YOUR GOAL
Write out the whole listing word for word.

# # # # #

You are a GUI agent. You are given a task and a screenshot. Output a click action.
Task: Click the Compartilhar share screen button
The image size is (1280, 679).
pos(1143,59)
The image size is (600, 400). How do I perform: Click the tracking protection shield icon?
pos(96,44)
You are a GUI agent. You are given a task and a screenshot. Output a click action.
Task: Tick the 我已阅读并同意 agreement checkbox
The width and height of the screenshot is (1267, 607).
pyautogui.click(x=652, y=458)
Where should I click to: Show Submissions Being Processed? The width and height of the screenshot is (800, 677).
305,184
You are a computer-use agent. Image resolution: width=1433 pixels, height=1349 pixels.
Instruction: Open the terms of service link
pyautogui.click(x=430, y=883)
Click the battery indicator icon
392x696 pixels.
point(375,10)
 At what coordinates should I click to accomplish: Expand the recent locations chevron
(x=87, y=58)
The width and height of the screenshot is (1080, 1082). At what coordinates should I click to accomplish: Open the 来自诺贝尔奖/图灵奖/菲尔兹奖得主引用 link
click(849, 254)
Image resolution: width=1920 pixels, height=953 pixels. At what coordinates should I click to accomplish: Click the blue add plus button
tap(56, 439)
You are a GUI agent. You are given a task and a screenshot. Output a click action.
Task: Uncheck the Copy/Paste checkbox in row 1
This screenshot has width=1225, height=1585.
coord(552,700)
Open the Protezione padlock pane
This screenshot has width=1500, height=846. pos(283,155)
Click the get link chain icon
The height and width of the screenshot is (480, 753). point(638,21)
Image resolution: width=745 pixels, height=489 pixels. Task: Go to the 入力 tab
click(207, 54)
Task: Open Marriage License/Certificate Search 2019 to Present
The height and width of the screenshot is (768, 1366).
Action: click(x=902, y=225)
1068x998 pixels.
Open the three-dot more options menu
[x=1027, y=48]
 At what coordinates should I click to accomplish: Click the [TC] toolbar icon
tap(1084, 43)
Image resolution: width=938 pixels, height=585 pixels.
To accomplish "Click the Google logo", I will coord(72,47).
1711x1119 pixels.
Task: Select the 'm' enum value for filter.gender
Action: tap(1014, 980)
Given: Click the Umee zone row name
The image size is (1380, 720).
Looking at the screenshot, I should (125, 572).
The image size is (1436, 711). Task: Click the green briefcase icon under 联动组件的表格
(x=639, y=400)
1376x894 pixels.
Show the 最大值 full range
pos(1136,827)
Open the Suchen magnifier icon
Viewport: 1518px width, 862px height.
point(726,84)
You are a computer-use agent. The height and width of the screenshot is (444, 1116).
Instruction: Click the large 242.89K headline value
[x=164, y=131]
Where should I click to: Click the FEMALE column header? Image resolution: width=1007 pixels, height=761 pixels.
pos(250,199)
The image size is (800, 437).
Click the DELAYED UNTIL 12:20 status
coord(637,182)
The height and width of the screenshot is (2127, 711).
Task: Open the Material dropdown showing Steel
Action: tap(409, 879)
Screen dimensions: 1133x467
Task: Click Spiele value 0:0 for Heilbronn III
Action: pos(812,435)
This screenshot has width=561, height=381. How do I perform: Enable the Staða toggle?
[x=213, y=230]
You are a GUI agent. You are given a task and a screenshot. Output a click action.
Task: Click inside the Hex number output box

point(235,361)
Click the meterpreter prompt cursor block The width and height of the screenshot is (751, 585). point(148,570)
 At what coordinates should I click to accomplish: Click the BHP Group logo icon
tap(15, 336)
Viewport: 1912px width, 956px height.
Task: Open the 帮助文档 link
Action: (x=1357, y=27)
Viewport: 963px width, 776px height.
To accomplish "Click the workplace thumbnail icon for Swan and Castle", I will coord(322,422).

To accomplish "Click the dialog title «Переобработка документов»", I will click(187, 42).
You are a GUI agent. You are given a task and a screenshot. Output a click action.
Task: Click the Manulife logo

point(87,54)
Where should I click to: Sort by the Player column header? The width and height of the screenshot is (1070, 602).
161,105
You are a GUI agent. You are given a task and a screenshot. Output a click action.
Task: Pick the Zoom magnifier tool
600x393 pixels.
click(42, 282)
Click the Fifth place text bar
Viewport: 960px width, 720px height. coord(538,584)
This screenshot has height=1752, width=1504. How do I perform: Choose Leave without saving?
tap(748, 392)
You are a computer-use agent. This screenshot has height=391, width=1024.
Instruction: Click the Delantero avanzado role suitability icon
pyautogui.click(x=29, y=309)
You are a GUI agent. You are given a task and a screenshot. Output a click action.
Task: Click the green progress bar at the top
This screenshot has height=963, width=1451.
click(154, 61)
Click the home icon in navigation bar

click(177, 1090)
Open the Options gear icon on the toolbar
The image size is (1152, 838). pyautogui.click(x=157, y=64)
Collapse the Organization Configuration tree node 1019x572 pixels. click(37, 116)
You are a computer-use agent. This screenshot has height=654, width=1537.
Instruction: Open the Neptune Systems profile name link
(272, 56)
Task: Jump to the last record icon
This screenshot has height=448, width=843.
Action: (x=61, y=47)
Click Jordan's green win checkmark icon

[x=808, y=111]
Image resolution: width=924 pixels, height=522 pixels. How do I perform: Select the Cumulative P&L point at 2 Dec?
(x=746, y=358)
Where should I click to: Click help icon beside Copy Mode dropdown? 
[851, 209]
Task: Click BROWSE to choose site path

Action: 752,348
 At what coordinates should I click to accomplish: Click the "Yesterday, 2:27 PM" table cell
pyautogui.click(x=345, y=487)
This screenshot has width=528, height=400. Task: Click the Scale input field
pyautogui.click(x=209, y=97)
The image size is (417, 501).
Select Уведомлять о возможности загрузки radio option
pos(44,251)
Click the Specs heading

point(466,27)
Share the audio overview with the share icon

# # # # #

SOLUTION BELOW
You are a GUI agent. You are given a task and a screenshot. Output a click action.
Task: Click the Compartilhar share screen button
The image size is (1280, 679).
pos(1143,59)
The image size is (600, 400). How do I perform: Click the tracking protection shield icon?
pos(96,44)
You are a GUI agent. You are given a task and a screenshot. Output a click action.
Task: Tick the 我已阅读并同意 agreement checkbox
The width and height of the screenshot is (1267, 607).
pyautogui.click(x=652, y=458)
Where should I click to: Show Submissions Being Processed? The width and height of the screenshot is (800, 677).
305,184
You are a computer-use agent. Image resolution: width=1433 pixels, height=1349 pixels.
Instruction: Open the terms of service link
pyautogui.click(x=430, y=883)
Click the battery indicator icon
392x696 pixels.
point(375,10)
 At what coordinates should I click to accomplish: Expand the recent locations chevron
(x=87, y=58)
The width and height of the screenshot is (1080, 1082). At what coordinates should I click to accomplish: Open the 来自诺贝尔奖/图灵奖/菲尔兹奖得主引用 link
click(849, 254)
Image resolution: width=1920 pixels, height=953 pixels. At what coordinates should I click to accomplish: Click the blue add plus button
tap(56, 439)
You are a GUI agent. You are given a task and a screenshot. Output a click action.
Task: Uncheck the Copy/Paste checkbox in row 1
This screenshot has width=1225, height=1585.
coord(552,700)
Open the Protezione padlock pane
This screenshot has width=1500, height=846. pos(283,155)
Click the get link chain icon
The height and width of the screenshot is (480, 753). point(638,21)
Image resolution: width=745 pixels, height=489 pixels. Task: Go to the 入力 tab
click(207, 54)
Task: Open Marriage License/Certificate Search 2019 to Present
The height and width of the screenshot is (768, 1366).
Action: click(x=902, y=225)
1068x998 pixels.
Open the three-dot more options menu
[x=1027, y=48]
 At what coordinates should I click to accomplish: Click the [TC] toolbar icon
tap(1084, 43)
Image resolution: width=938 pixels, height=585 pixels.
To accomplish "Click the Google logo", I will coord(72,47).
1711x1119 pixels.
Task: Select the 'm' enum value for filter.gender
Action: tap(1014, 980)
Given: Click the Umee zone row name
The image size is (1380, 720).
Looking at the screenshot, I should (125, 572).
The image size is (1436, 711). Task: Click the green briefcase icon under 联动组件的表格
(x=639, y=400)
1376x894 pixels.
Show the 最大值 full range
pos(1136,827)
Open the Suchen magnifier icon
Viewport: 1518px width, 862px height.
point(726,84)
You are a computer-use agent. The height and width of the screenshot is (444, 1116).
Instruction: Click the large 242.89K headline value
[x=164, y=131]
Where should I click to: Click the FEMALE column header? Image resolution: width=1007 pixels, height=761 pixels.
pos(250,199)
The image size is (800, 437).
Click the DELAYED UNTIL 12:20 status
coord(637,182)
The height and width of the screenshot is (2127, 711).
Task: Open the Material dropdown showing Steel
Action: tap(409, 879)
Screen dimensions: 1133x467
Task: Click Spiele value 0:0 for Heilbronn III
Action: pos(812,435)
This screenshot has width=561, height=381. How do I perform: Enable the Staða toggle?
[x=213, y=230]
You are a GUI agent. You are given a task and a screenshot. Output a click action.
Task: Click inside the Hex number output box

point(235,361)
Click the meterpreter prompt cursor block The width and height of the screenshot is (751, 585). point(148,570)
 At what coordinates should I click to accomplish: Click the BHP Group logo icon
tap(15, 336)
Viewport: 1912px width, 956px height.
Task: Open the 帮助文档 link
Action: (x=1357, y=27)
Viewport: 963px width, 776px height.
To accomplish "Click the workplace thumbnail icon for Swan and Castle", I will coord(322,422).

To accomplish "Click the dialog title «Переобработка документов»", I will click(187, 42).
You are a GUI agent. You are given a task and a screenshot. Output a click action.
Task: Click the Manulife logo

point(87,54)
Where should I click to: Sort by the Player column header? The width and height of the screenshot is (1070, 602).
161,105
You are a GUI agent. You are given a task and a screenshot. Output a click action.
Task: Pick the Zoom magnifier tool
600x393 pixels.
click(42, 282)
Click the Fifth place text bar
Viewport: 960px width, 720px height. coord(538,584)
This screenshot has height=1752, width=1504. How do I perform: Choose Leave without saving?
tap(748, 392)
You are a computer-use agent. This screenshot has height=391, width=1024.
Instruction: Click the Delantero avanzado role suitability icon
pyautogui.click(x=29, y=309)
You are a GUI agent. You are given a task and a screenshot. Output a click action.
Task: Click the green progress bar at the top
This screenshot has height=963, width=1451.
click(154, 61)
Click the home icon in navigation bar

click(177, 1090)
Open the Options gear icon on the toolbar
The image size is (1152, 838). pyautogui.click(x=157, y=64)
Collapse the Organization Configuration tree node 1019x572 pixels. click(37, 116)
You are a computer-use agent. This screenshot has height=654, width=1537.
Instruction: Open the Neptune Systems profile name link
(272, 56)
Task: Jump to the last record icon
This screenshot has height=448, width=843.
Action: (x=61, y=47)
Click Jordan's green win checkmark icon

[x=808, y=111]
Image resolution: width=924 pixels, height=522 pixels. How do I perform: Select the Cumulative P&L point at 2 Dec?
(x=746, y=358)
Where should I click to: Click help icon beside Copy Mode dropdown? 
[851, 209]
Task: Click BROWSE to choose site path

Action: 752,348
 At what coordinates should I click to accomplish: Click the "Yesterday, 2:27 PM" table cell
pyautogui.click(x=345, y=487)
This screenshot has width=528, height=400. Task: Click the Scale input field
pyautogui.click(x=209, y=97)
The image size is (417, 501).
Select Уведомлять о возможности загрузки radio option
pos(44,251)
Click the Specs heading

point(466,27)
Share the audio overview with the share icon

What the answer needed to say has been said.